YOUR TASK
Your output should be the exact lines from the start of the data through the line containing "House Service (34, 76)", with no pictures.

Stored items from a collection:

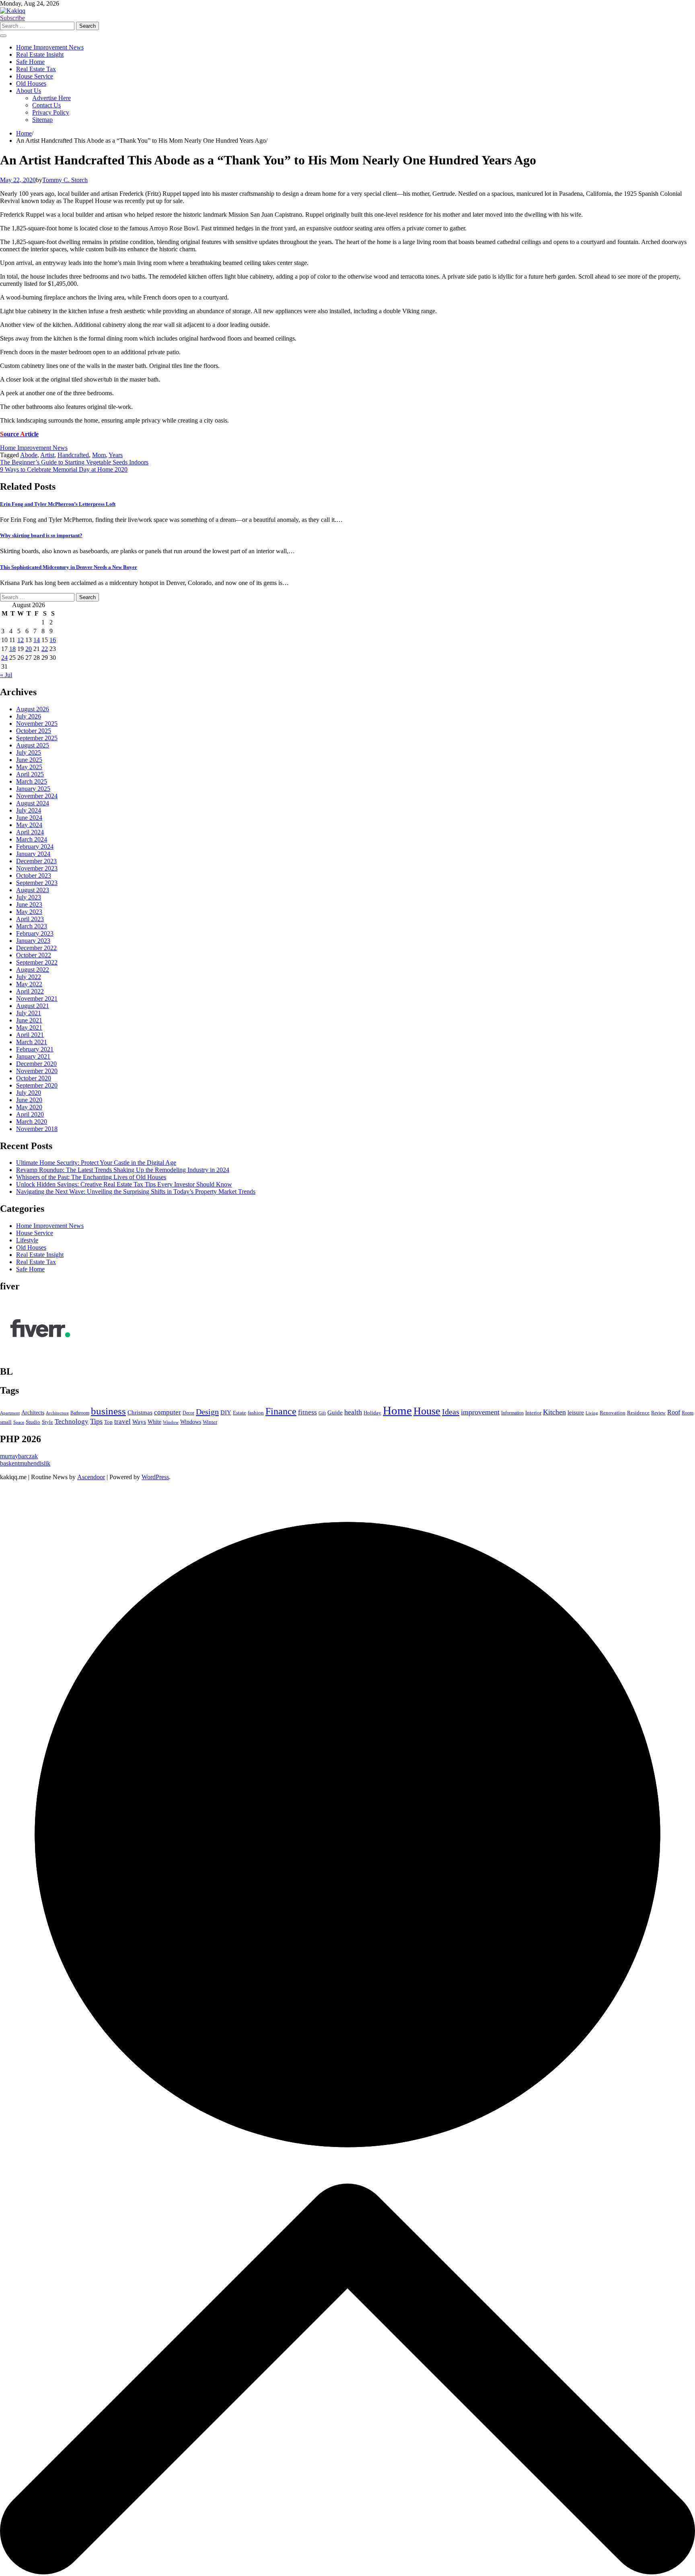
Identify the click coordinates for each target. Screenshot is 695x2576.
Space (18, 1422)
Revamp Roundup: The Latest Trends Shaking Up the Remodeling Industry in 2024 (122, 1169)
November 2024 (37, 795)
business (108, 1411)
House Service (34, 76)
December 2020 (36, 1063)
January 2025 (33, 788)
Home (397, 1410)
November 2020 (37, 1070)
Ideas (450, 1411)
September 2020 (37, 1085)
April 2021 (30, 1034)
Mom (99, 455)
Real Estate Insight (40, 54)
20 (28, 648)
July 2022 (28, 976)
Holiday (372, 1413)
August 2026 (32, 709)
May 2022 (29, 984)
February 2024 (34, 846)
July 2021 (28, 1013)
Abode (28, 455)
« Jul (6, 674)
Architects (32, 1413)
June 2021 (29, 1020)
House (426, 1411)
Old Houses (31, 83)
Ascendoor (91, 1477)
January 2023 (33, 940)
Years (116, 455)
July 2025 (28, 752)
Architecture (57, 1413)
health (353, 1412)
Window (171, 1422)
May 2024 (29, 824)
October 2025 (33, 730)
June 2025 (29, 759)
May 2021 (29, 1027)
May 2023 (29, 911)
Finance (280, 1411)
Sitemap (42, 119)
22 (44, 648)
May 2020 (29, 1107)
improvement (480, 1412)
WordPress (155, 1477)
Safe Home (30, 61)
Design (207, 1411)
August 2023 (32, 890)
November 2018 (37, 1128)
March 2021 (31, 1042)
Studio (33, 1422)
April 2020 (30, 1114)
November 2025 (37, 723)
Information (512, 1413)
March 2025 (31, 781)
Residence (638, 1413)
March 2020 (31, 1121)
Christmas (139, 1412)
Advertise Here (51, 97)
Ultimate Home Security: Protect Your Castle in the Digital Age (96, 1162)
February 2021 (34, 1049)
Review (658, 1413)
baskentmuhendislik (25, 1463)
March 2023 (31, 926)
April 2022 (30, 991)
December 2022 (36, 947)
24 (4, 657)
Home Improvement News (50, 47)
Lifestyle (27, 1240)
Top (108, 1422)
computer (167, 1412)
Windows (190, 1421)
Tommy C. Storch (65, 180)
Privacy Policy (50, 112)
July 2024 (28, 810)
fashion (256, 1413)
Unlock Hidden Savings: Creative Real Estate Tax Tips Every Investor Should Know (124, 1184)
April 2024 (30, 832)
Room (687, 1413)
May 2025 (29, 767)
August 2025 (32, 745)
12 (20, 639)
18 (12, 648)
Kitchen (554, 1412)
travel (122, 1421)
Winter (210, 1422)
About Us (28, 90)
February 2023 (34, 933)
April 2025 (30, 774)
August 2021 (32, 1005)
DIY (225, 1412)
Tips (96, 1421)
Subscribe (12, 17)
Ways (139, 1421)
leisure (576, 1412)
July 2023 (28, 897)
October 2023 (33, 875)
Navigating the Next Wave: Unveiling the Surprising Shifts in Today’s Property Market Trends (135, 1191)
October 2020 (33, 1078)
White (154, 1422)
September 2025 (37, 738)
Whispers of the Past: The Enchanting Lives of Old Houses (91, 1177)
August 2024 (32, 803)
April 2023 (30, 918)
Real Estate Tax (36, 69)
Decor (188, 1413)
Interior (533, 1413)
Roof (673, 1412)
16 (52, 639)
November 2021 (37, 998)
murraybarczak (19, 1456)
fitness (307, 1412)
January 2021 (33, 1056)
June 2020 (29, 1099)
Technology (71, 1421)
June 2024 (29, 817)
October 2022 (33, 955)
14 (36, 639)
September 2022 (37, 962)
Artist (47, 455)
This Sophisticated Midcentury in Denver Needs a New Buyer (68, 567)
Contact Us (46, 105)
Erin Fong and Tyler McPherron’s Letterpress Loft (57, 504)
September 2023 (37, 882)
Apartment (10, 1413)
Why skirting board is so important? (41, 535)
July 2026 (28, 716)
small (6, 1422)
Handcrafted (73, 455)
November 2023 (37, 868)
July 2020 (28, 1092)
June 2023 (29, 904)
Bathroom (79, 1413)
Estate (239, 1413)
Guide (335, 1412)
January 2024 (33, 853)
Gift (322, 1413)
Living (592, 1412)
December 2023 (36, 861)
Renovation (612, 1413)
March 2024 (31, 839)
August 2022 (32, 969)
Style (47, 1422)
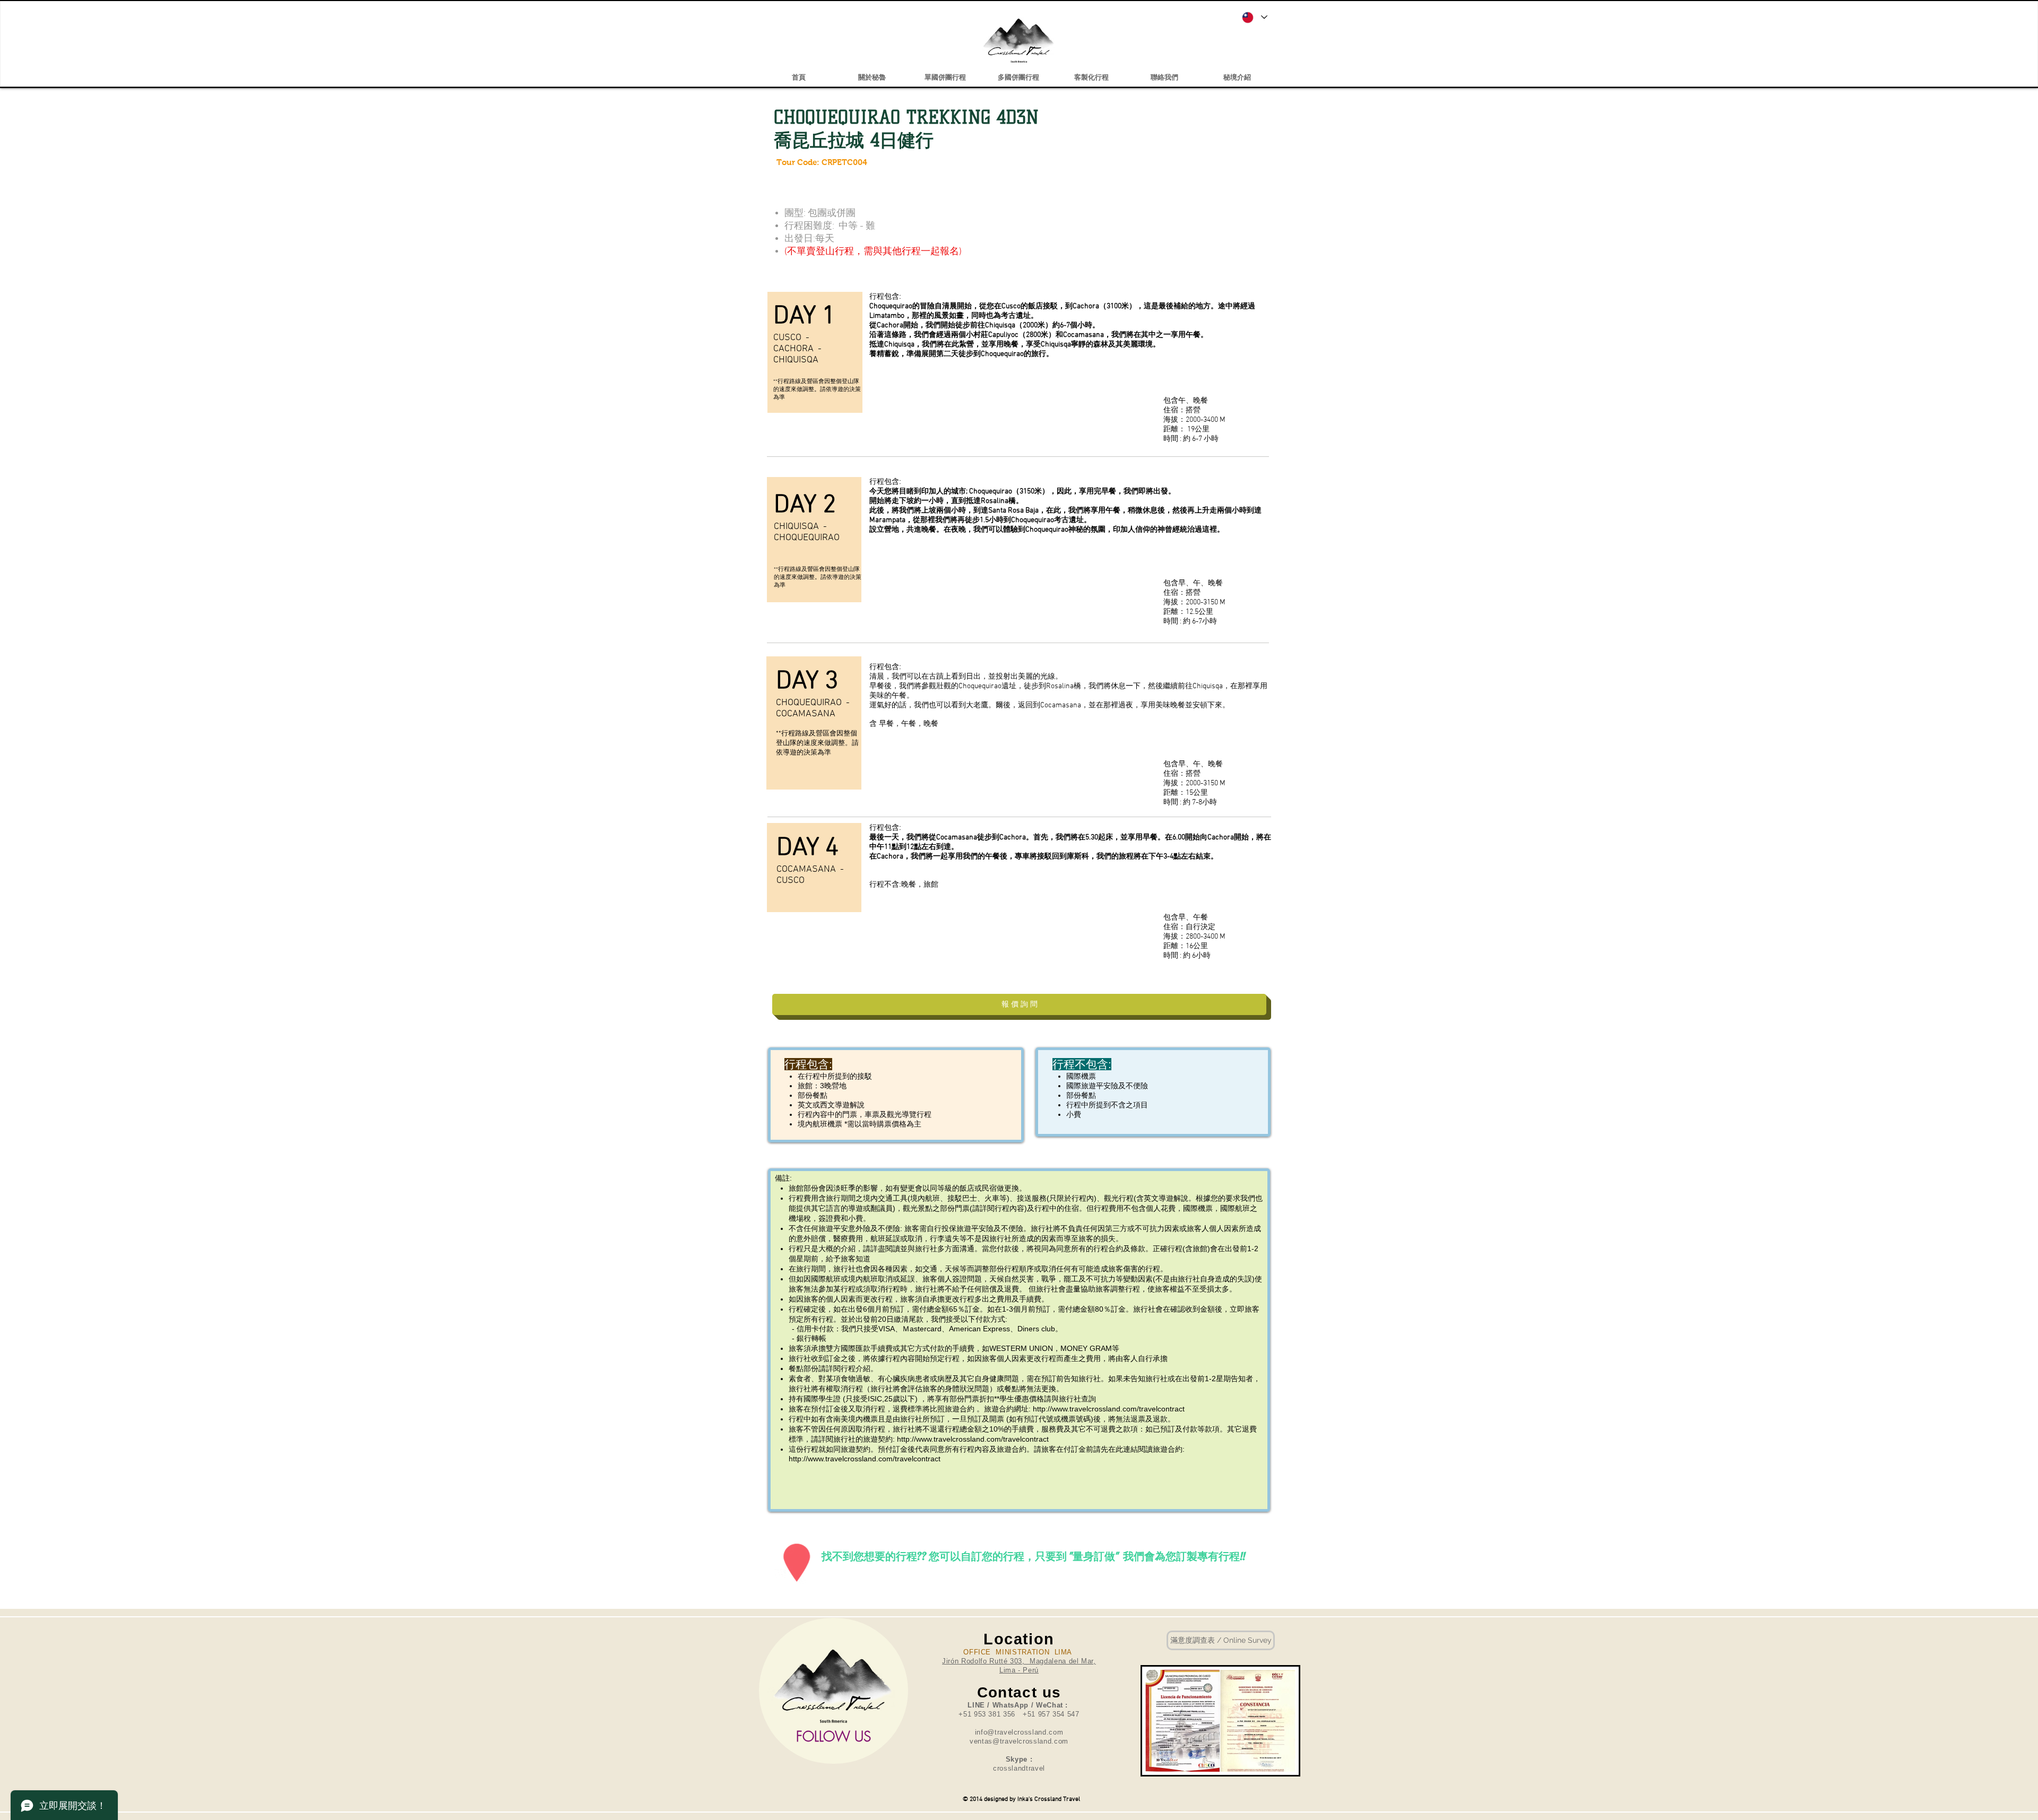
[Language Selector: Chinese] (1254, 17)
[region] (833, 1691)
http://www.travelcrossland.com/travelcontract (1110, 1409)
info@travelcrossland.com (1019, 1732)
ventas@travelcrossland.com (1019, 1741)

TASK ANSWER
Identify the click coordinates for each target. Screenshot is 695x2576.
Space (18, 1422)
Revamp Roundup: The Latest Trends Shaking Up the Remodeling Industry in 2024 (122, 1169)
November 2024 (37, 795)
business (108, 1411)
House Service (34, 76)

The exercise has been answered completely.